=== Exercise objective ===
Reproduce the records word for word, starting at the line that contains "You are a computer-use agent. This" and ending after the line that contains "tap(2002, 134)".

=== Stored data ===
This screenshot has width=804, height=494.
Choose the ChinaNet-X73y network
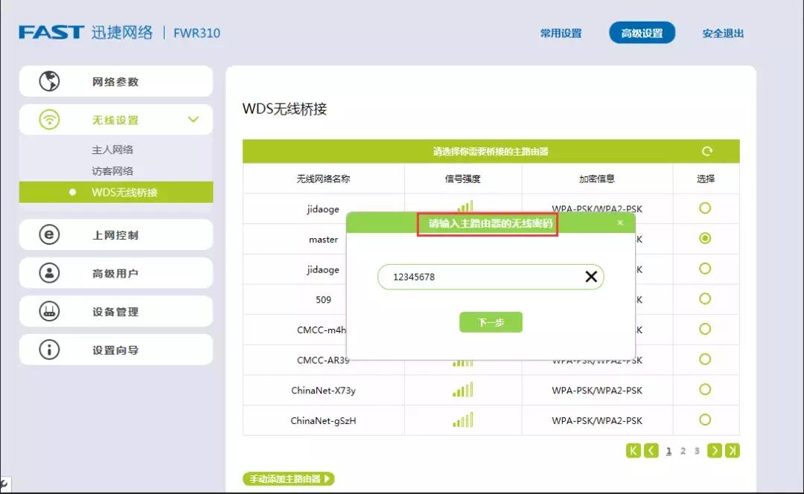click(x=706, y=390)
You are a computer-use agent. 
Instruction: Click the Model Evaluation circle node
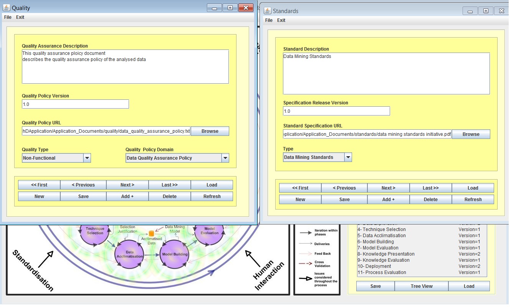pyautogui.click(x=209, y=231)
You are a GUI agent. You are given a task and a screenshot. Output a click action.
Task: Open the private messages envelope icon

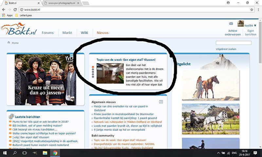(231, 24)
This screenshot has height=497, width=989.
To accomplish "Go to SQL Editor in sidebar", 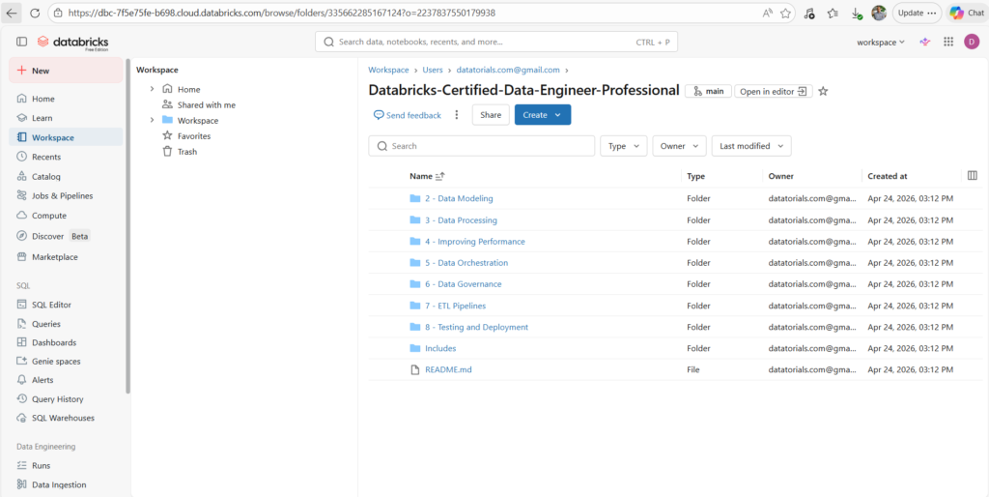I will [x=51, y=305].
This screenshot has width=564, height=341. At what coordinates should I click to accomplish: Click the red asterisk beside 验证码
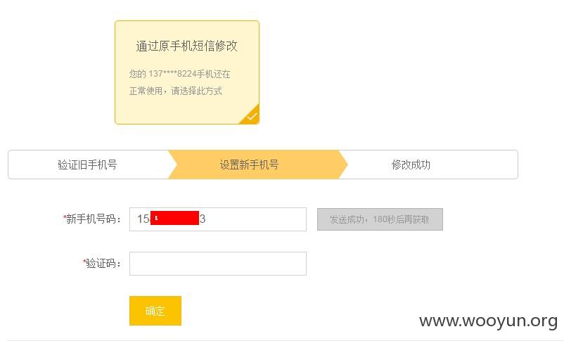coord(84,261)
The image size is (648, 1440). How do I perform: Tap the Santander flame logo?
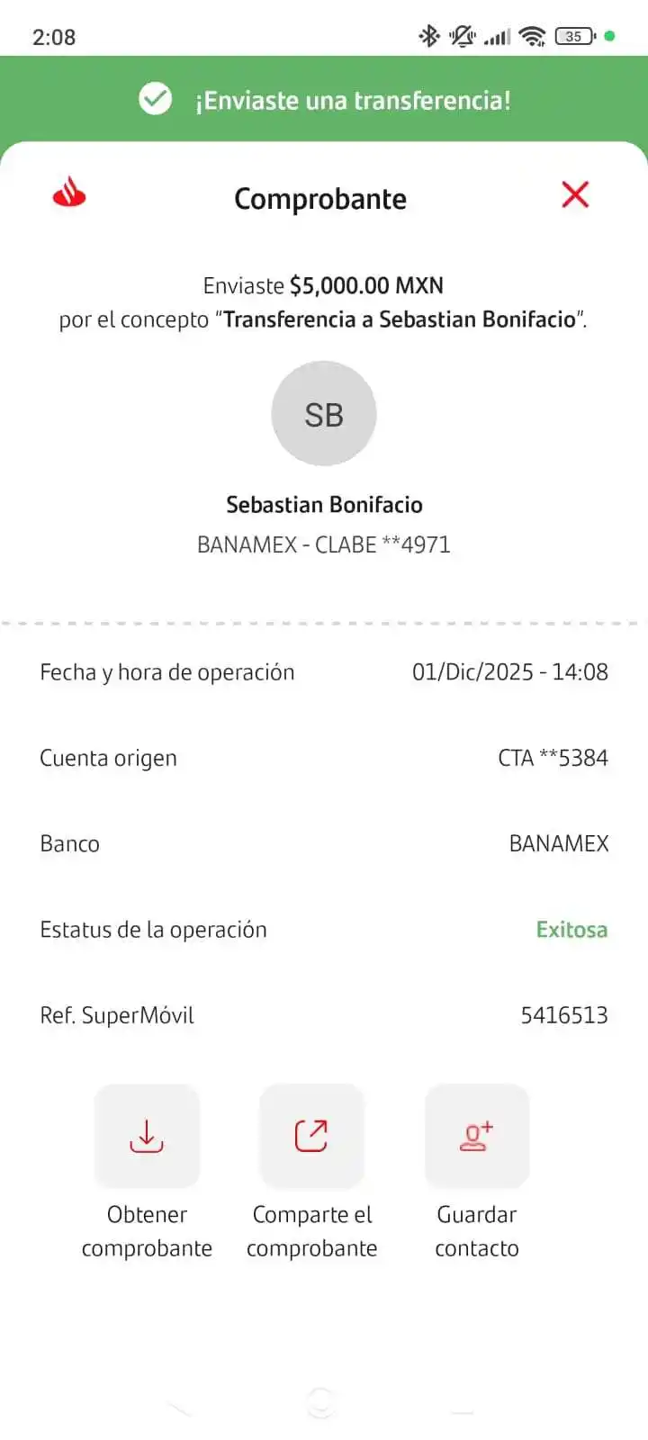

...

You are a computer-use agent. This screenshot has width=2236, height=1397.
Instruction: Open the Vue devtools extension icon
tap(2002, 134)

==

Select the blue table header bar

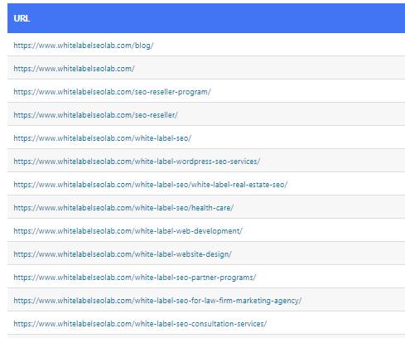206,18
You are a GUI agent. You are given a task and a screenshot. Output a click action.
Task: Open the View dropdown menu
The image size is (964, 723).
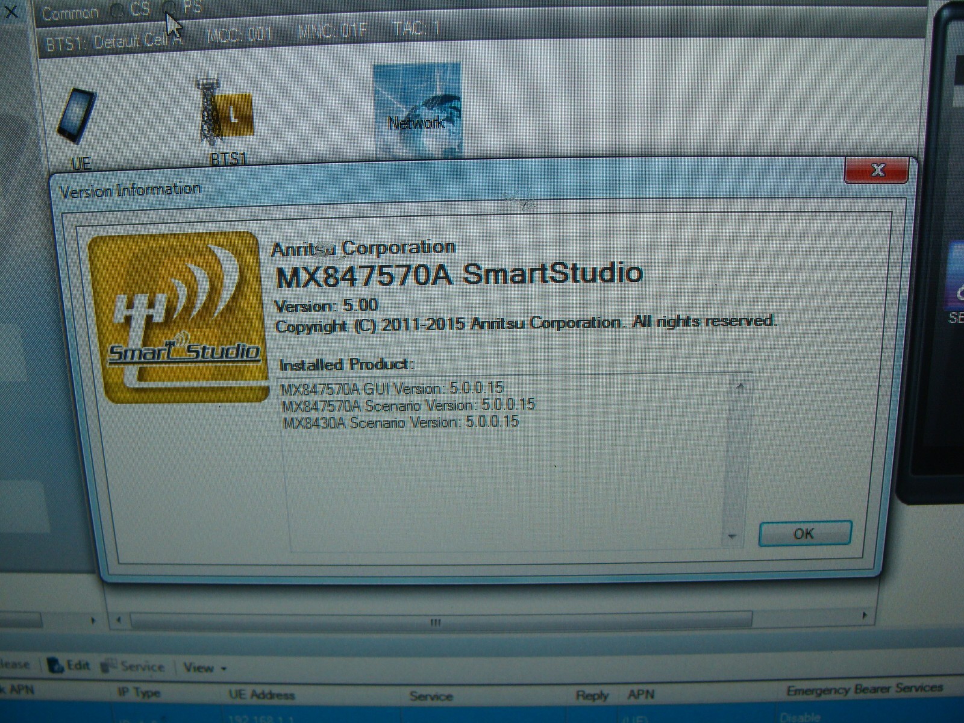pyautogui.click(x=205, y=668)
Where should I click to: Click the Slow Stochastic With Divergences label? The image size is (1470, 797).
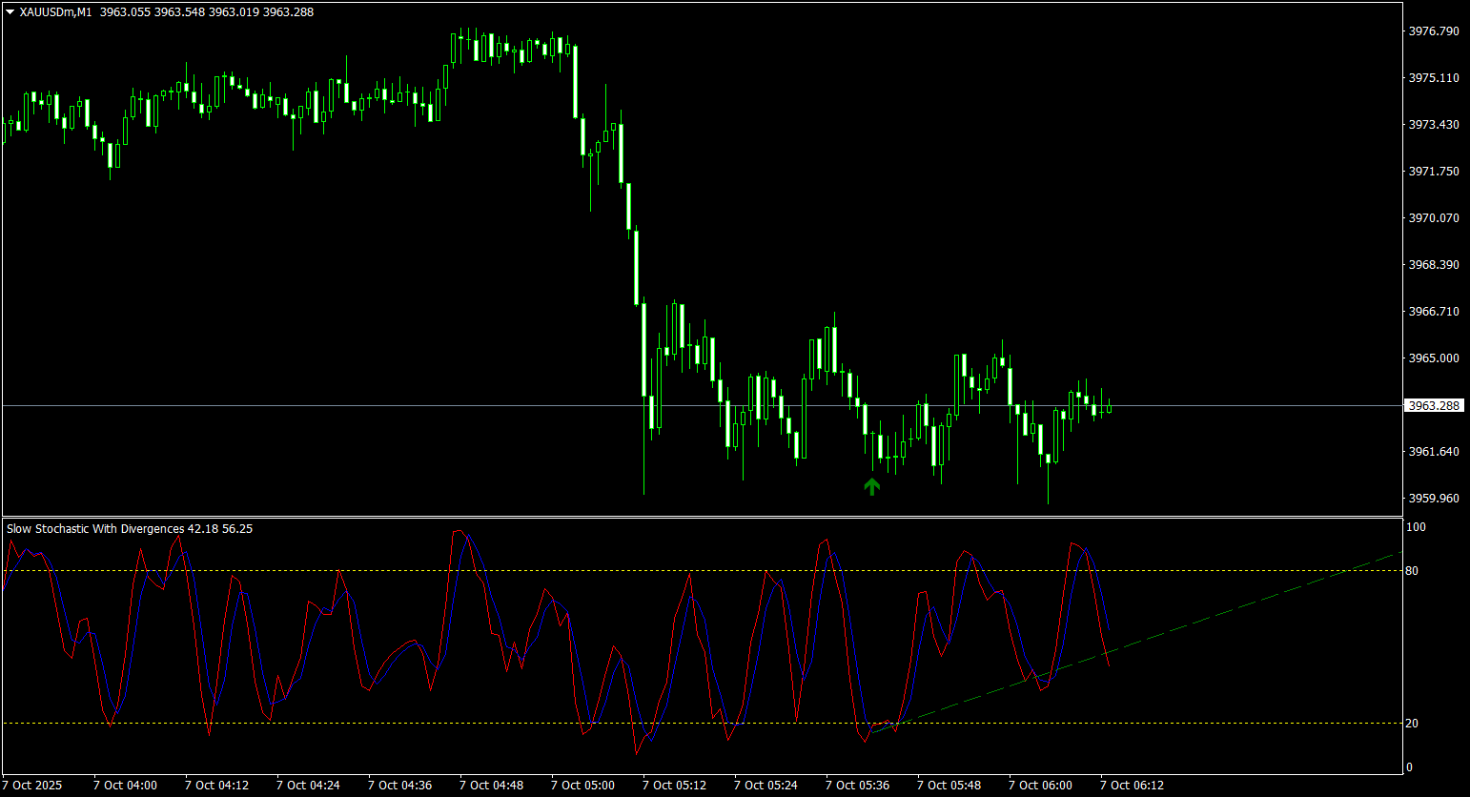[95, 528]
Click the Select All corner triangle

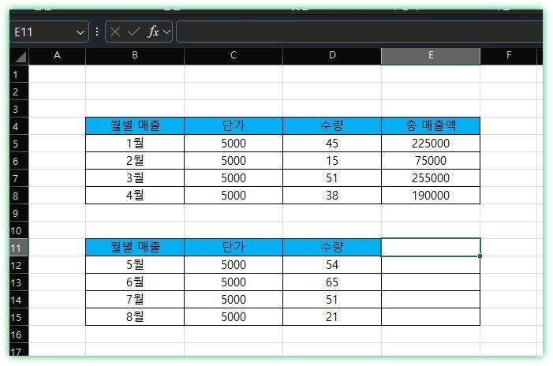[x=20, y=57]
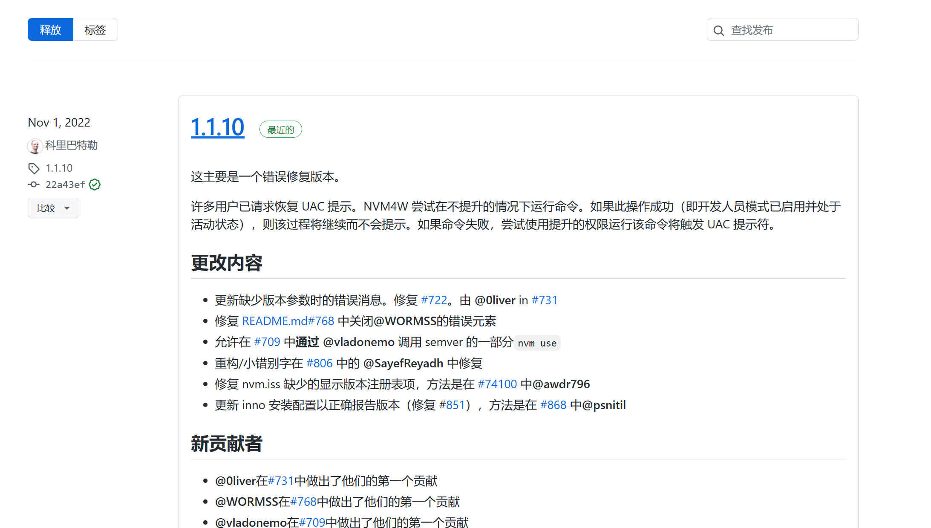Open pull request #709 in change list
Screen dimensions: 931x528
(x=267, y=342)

=== Right answer ===
You are a computer-use agent. This screenshot has width=2236, height=1397.
Instruction: Open the Vue devtools extension icon
tap(2002, 134)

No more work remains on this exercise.